Given exercise: Reproduce the material verbatim, from the line with "Task: Toggle the sound speaker icon" up to and including the line with "click(x=940, y=176)".

-=-=-

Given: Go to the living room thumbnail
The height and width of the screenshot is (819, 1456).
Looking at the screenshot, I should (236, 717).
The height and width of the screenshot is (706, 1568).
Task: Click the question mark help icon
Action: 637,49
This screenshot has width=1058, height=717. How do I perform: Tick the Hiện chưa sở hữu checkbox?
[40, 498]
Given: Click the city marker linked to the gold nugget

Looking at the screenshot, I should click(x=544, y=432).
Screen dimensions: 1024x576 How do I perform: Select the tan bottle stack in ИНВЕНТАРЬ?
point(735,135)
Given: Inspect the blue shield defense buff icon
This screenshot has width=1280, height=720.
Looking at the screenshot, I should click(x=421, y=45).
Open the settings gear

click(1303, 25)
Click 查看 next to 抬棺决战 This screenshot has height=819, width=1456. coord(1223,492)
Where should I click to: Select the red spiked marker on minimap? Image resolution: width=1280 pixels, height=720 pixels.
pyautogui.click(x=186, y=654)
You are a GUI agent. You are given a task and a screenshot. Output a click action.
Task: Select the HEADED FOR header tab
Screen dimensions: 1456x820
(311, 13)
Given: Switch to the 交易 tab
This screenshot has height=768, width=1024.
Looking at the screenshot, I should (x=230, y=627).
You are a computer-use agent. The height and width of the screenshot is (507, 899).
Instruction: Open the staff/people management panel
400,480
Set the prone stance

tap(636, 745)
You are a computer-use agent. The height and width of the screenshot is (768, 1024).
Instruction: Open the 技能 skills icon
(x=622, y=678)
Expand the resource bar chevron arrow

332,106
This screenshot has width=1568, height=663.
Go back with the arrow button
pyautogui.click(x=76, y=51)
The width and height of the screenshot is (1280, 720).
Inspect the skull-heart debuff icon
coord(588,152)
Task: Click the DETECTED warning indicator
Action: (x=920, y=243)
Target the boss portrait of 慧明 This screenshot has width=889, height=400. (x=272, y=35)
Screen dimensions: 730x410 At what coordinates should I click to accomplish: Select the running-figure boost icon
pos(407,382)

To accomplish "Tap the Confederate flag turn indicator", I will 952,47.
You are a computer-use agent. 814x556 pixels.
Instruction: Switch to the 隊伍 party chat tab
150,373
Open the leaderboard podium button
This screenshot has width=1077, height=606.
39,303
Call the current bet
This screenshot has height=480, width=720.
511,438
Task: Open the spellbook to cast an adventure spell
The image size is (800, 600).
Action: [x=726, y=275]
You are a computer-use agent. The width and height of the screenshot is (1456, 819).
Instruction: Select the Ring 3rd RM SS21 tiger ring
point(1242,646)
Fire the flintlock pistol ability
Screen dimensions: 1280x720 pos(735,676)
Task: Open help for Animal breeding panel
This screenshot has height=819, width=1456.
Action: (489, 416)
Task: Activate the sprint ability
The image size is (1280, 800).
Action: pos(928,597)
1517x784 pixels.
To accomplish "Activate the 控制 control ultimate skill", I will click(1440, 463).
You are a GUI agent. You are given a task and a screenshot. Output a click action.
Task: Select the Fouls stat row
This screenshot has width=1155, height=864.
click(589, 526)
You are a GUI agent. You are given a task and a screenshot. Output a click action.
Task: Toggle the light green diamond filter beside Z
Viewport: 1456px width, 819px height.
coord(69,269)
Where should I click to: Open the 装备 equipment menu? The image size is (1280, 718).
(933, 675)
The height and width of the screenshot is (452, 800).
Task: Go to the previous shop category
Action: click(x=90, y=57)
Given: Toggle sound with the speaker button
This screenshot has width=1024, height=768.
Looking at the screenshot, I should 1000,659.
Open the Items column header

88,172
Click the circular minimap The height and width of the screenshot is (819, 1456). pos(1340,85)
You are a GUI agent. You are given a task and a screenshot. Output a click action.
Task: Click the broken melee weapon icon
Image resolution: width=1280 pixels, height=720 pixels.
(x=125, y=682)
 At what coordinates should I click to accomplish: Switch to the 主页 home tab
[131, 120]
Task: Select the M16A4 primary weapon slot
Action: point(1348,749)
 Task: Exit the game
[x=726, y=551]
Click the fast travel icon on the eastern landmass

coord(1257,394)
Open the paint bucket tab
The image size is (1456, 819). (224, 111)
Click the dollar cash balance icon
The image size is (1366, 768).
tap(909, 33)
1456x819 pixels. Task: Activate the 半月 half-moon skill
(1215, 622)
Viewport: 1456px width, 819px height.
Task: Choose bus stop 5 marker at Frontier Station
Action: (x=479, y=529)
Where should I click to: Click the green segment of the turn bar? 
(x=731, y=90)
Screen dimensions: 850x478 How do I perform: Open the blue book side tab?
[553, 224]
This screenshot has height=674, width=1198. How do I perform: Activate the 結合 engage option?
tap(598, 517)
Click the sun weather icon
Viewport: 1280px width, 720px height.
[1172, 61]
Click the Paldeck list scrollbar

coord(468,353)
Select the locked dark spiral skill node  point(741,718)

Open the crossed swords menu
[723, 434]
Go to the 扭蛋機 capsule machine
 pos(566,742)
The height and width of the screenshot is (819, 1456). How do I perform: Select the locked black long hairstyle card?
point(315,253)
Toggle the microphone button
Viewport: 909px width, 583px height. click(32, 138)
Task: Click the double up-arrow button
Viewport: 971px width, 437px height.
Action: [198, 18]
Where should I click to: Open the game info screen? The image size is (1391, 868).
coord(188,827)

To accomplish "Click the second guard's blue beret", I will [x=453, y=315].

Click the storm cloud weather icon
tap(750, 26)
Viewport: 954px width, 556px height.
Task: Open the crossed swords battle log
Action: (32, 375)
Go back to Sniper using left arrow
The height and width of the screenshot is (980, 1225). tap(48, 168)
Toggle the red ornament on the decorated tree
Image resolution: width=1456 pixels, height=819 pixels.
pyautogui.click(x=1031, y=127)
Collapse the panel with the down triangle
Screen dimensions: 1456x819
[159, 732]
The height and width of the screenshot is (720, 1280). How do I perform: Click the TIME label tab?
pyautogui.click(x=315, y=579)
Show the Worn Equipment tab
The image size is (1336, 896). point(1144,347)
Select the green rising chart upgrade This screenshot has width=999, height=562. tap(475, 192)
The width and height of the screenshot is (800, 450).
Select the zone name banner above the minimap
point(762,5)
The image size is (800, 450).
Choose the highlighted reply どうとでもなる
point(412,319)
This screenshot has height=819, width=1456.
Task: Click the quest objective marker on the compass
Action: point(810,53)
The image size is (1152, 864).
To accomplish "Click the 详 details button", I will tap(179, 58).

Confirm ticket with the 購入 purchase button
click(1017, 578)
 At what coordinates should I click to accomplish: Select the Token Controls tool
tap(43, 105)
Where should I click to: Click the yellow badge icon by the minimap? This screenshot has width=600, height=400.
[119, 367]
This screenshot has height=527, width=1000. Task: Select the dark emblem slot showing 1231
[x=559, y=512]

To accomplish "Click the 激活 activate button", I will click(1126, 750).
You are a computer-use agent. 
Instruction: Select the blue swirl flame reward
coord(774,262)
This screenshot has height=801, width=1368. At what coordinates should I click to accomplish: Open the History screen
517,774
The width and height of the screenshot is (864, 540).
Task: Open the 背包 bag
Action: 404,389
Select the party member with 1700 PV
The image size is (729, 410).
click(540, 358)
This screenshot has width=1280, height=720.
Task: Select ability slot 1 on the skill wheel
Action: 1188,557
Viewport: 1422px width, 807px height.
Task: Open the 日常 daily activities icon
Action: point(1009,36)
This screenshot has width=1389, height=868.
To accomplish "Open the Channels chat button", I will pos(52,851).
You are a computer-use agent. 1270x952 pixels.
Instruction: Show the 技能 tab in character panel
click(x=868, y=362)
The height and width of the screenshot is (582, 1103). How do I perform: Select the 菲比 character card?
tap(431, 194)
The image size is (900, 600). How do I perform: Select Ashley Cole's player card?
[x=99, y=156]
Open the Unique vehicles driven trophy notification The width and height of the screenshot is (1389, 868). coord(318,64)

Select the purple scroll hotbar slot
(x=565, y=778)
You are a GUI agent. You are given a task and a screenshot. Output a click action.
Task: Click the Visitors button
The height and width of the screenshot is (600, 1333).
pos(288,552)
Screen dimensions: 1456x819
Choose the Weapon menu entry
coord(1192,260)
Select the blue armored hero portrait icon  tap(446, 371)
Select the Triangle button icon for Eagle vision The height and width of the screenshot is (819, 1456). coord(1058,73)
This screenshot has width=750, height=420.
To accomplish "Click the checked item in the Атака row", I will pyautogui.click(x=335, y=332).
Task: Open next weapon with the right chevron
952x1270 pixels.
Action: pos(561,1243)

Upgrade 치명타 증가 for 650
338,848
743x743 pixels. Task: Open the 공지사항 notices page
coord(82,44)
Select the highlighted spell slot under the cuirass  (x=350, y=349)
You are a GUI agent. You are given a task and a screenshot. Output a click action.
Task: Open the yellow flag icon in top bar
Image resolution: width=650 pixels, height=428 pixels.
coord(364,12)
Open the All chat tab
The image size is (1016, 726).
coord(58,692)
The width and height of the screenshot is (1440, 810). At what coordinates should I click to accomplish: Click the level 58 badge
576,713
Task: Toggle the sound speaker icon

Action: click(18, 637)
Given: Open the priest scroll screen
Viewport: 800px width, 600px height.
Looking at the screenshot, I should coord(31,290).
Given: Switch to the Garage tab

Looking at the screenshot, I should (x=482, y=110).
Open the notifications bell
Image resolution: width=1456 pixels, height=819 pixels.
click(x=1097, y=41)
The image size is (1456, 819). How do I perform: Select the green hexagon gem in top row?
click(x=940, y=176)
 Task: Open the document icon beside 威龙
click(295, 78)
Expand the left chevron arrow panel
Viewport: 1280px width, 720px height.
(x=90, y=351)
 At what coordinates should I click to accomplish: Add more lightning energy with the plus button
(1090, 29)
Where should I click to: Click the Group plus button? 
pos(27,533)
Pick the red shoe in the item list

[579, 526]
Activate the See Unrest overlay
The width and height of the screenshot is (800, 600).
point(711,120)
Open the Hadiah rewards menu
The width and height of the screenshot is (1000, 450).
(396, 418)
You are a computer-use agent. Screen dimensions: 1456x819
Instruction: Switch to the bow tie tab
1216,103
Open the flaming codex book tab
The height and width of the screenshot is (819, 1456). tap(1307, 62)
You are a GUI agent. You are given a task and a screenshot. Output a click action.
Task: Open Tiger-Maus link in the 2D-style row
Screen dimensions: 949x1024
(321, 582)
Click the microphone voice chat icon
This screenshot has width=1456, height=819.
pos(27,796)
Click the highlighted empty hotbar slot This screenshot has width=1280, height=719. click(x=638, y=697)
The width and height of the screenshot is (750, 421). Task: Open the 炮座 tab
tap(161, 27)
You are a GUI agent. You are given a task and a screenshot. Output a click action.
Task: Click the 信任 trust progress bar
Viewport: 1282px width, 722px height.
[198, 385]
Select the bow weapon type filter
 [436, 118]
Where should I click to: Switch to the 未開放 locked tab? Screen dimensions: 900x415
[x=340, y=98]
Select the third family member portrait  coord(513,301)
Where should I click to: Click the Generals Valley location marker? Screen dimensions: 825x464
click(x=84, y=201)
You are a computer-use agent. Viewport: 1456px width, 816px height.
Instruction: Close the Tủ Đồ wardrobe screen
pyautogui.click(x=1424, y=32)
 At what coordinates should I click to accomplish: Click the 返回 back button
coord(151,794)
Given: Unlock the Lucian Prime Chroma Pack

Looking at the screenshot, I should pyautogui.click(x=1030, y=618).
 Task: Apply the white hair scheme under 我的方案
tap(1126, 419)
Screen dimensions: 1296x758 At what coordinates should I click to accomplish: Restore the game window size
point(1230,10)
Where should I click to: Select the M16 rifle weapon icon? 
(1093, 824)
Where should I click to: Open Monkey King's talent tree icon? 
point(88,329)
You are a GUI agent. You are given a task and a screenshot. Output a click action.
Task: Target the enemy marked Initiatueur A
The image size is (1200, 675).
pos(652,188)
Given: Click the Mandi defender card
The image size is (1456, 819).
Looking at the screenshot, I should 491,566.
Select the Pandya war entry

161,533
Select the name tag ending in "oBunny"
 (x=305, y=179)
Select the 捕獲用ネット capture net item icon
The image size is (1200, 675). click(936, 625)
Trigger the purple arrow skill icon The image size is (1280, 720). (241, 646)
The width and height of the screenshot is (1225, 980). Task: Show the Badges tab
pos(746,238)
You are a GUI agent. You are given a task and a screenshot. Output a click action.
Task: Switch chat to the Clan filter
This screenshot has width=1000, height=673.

-=-=-

The result:
Task: Toggle the sound speaker icon

Action: click(18, 637)
Given: Open the priest scroll screen
Viewport: 800px width, 600px height.
Looking at the screenshot, I should coord(31,290).
Given: Switch to the Garage tab

Looking at the screenshot, I should (x=482, y=110).
Open the notifications bell
Image resolution: width=1456 pixels, height=819 pixels.
click(x=1097, y=41)
The image size is (1456, 819). How do I perform: Select the green hexagon gem in top row?
click(x=940, y=176)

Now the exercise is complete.